### Exercícios propostos
A) Transcreva a parte do texto sobre preços de medicamentos começando em "Esse desconto não" e indo até "questionada por fabricantes.".
B) Responda, por favor, às perguntas abaixo com base no texto sobre preços de medicamentos.
(i) Qual órgão define o preço dos medicamentos no Brasil?
(ii) Qual é, em média, a faixa de desconto no ponto de venda sobre o preço máximo estabelecido pelo governo?
(iii) No exemplo dado, por quanto a farmácia compra o medicamento que custa no máximo R$ 10 na fábrica?

### Trecho fornecido
Esse desconto não chega integralmente ao consumidor. No ponto de venda, varia de 10% a 20% sobre o preço máximo estabelecido pelo governo para as farmácias, em média.
O preço dos medicamentos no Brasil, genéricos e de marca, é definido pela Cmed (Câmara de Regulação do Mercado de Medicamentos). Pela tabela do órgão, a diferença entre o preço máximo estabelecido para o fabricante e o preço máximo ao consumidor é de 30%.
Portanto, um medicamento que custa no máximo R$ 10 na fábrica deve ser vendido a R$ 13 para o consumidor. Mas a farmácia compra o produto por R$ 3,50 (65% de desconto). Se ela concede desconto de 20% sobre o preço máximo ao consumidor, o medicamento sai por R$ 10,40 -uma diferença de 200% em relação ao preço de custo do produto. Embora não seja ilegal, a prática é questionada por fabricantes.

### Conjunto de dados
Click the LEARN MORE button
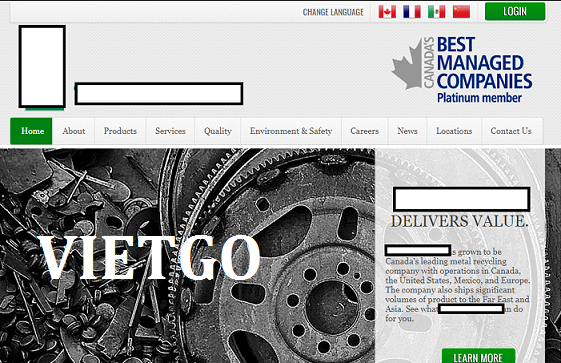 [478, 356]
--
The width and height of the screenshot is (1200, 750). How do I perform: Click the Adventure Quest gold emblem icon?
* * *
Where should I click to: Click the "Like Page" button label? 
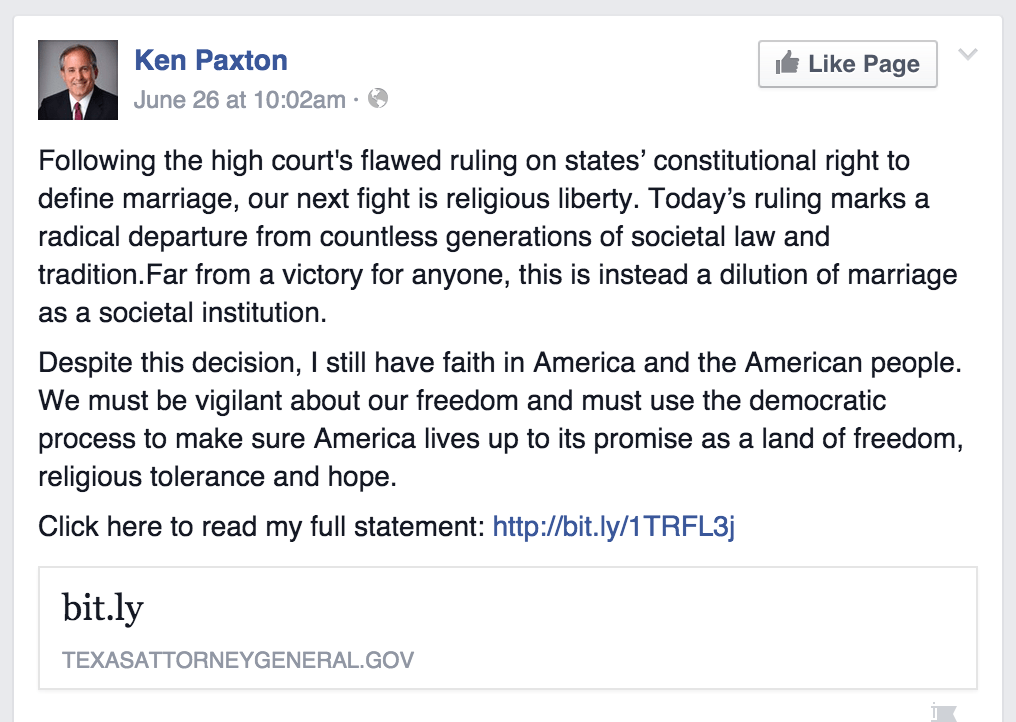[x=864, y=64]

### Tarefas resolvidas
A)
Esse desconto não chega integralmente ao consumidor. No ponto de venda, varia de 10% a 20% sobre o preço máximo estabelecido pelo governo para as farmácias, em média.
O preço dos medicamentos no Brasil, genéricos e de marca, é definido pela Cmed (Câmara de Regulação do Mercado de Medicamentos). Pela tabela do órgão, a diferença entre o preço máximo estabelecido para o fabricante e o preço máximo ao consumidor é de 30%.
Portanto, um medicamento que custa no máximo R$ 10 na fábrica deve ser vendido a R$ 13 para o consumidor. Mas a farmácia compra o produto por R$ 3,50 (65% de desconto). Se ela concede desconto de 20% sobre o preço máximo ao consumidor, o medicamento sai por R$ 10,40 -uma diferença de 200% em relação ao preço de custo do produto. Embora não seja ilegal, a prática é questionada por fabricantes.

B)
(i) A Cmed (Câmara de Regulação do Mercado de Medicamentos).
(ii) De 10% a 20%.
(iii) Por R$ 3,50.